WHAT NEEDS TO BE DONE - Wherever the string "target" appears in a line of the listing below, report that line.
== Segment start ==
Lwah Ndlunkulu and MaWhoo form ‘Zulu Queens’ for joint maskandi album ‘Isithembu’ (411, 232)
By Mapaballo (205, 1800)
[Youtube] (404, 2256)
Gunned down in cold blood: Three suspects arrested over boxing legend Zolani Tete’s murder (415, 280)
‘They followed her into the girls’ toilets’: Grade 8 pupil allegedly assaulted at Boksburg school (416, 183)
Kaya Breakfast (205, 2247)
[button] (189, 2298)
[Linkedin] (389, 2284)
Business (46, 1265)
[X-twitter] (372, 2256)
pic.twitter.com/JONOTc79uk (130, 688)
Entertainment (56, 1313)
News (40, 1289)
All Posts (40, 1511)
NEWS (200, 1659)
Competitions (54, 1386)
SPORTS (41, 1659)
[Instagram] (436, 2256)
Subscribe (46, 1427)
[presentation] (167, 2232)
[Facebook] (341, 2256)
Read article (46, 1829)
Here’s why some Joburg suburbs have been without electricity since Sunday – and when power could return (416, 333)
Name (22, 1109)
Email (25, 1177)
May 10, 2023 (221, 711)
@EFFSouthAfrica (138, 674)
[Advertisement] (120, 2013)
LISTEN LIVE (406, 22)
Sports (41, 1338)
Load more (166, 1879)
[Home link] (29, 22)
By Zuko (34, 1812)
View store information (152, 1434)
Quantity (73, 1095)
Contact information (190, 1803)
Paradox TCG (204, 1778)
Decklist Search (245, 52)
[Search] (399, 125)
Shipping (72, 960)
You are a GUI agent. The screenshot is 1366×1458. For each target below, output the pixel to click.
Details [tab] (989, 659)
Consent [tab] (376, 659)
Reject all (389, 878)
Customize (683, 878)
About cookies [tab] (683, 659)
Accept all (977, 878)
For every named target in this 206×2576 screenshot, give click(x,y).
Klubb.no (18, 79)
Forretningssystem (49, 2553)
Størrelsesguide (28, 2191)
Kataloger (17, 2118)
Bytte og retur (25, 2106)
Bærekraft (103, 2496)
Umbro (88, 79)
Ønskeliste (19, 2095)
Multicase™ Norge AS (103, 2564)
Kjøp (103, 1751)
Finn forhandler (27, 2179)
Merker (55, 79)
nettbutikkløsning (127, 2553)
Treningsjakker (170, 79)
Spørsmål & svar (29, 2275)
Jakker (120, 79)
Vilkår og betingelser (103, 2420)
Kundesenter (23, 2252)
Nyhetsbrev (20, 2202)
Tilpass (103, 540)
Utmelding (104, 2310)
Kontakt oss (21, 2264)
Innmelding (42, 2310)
== Segment end ==
EXERCISE SOLUTION -
You are a GUI agent. The screenshot is 1366×1458. For each target below, output the pixel to click.
For every named target in this 206×2576 screenshot, give click(x,y).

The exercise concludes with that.